Adaya inildiğinde Kastro denilen kale civarı ve burgaz (bourgas) denilen dış mahalleleri görebiliyorsunuz. Devasa bir labirent.
Neyse araçları alıp yola koyulduk. Nakşa (bundan sonra Türkçe ismi ile yazmayı tercih ediyorum) 60 ‘lı yılların turizm furyasından çok daha önceleri bir yaşama sahip olduğu için görülecek çok şeyi var. Önemli rotalarından birisi de ada içindeki köyleri.
Lonely Planet ve Eyewitness ‘in önerileri ile bir rota çizdim İlk köyümüz “mavi kapılı bembeyaz boyalı tipik bir Ege köyü” olarak nitelendirilen Glinado. Bir Alman yada İngiliz için mavi kapılı, beyaz evler var olabilir ama bizim için yeni evlerden oluşuş alalade bir yerleşimdi. Araçtan bile inmeden, acaba yanlış bir yerde miyiz diye bir iki tur atıp yolumuza devam ettik.
Üçüncü duraktayız. Halki. Bakır falan olmalı bu topraklarda ki halki bakır demek. Küçücük, sevimli bir köy. Aracı park edip dolanıyoruz. Ufacık köy minyatür bir turizm merkezi haline getirilmiş. Eşek sütlü sabunlar satan dükkanlar, envai türlü restoran… Adanın sahili değil de içindeki köyler turizme adapte olmuş. Venedik döneminin yerel beylerine ait bir yapı da var. Bunlar merkezdeki yönetici (sinyor) tarafından atanan, belirli bir vergi karşılığı toprakları işleten yerel beylere ait yapılar. Genelde savunma kuleleri var. Osmanlı bunları yıkmamış mı yönetimleri sırasında aynı hakları tanımış mı, sorumun cevabını bulabilmiş değilim.
Adadaki köylerin merkezi konumundaki Filoti‘ye uğradık ve bir şeyler yedik. Burada da bir şey yoktu ama buradan adanın en havalı köyü olan Apirathos ‘a giden yol manzara açısından oldukça göz okşayıcı idi. Yeşillikler, uçurumlar, tepelerdeki manastırlar gerçekten güzel bir ambiyans yaratmış.

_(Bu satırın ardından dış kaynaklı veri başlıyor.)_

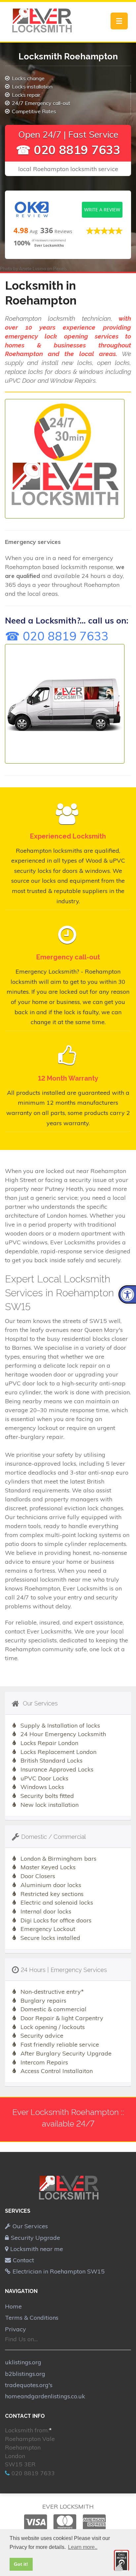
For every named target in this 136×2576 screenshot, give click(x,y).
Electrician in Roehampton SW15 (59, 2271)
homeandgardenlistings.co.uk (45, 2396)
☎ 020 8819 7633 (68, 149)
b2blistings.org (25, 2374)
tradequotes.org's (28, 2385)
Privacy (15, 2329)
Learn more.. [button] (82, 2547)
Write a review (102, 209)
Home (13, 2306)
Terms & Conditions (31, 2317)
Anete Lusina (32, 268)
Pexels (60, 268)
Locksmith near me (36, 2249)
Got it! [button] (21, 2564)
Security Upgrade (35, 2237)
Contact (23, 2260)
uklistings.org (23, 2362)
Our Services (30, 2226)
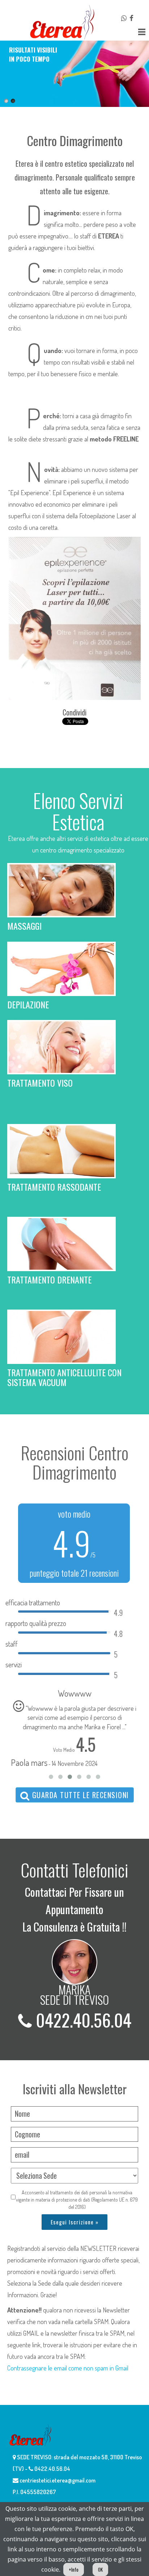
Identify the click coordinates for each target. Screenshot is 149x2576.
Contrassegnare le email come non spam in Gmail (67, 2368)
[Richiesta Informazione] (124, 18)
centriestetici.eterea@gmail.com (56, 2480)
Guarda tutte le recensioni (79, 1794)
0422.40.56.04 (81, 2020)
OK (100, 2569)
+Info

Apirathos gerçekten diğer köylerden bir kaç gömlek daha havalı. Kelebek demekmiş Yunancada. Arabayı park edip upuzun, mermer kaplı yolunda (şöyle mi demeliydim acaba, “yerleşimin tek caddesinde”) ilerledik. Yolun başında bembeyaz ve büyükçe bir kilise var. Şöyle bir bakındık kapısından. Sakız Adası’nın güneyindeki köyleri andırıyor görünüş açısından. Güzel, gelmeye görmeye değer bir yer. Araç tutup gelebileceğiniz gibi bu rotayı adam başı 25 euro ödeyerek otobüslerle yapabiliyorsunuz. Toplu taşımada mümkün ama seferler oldukça seyrek.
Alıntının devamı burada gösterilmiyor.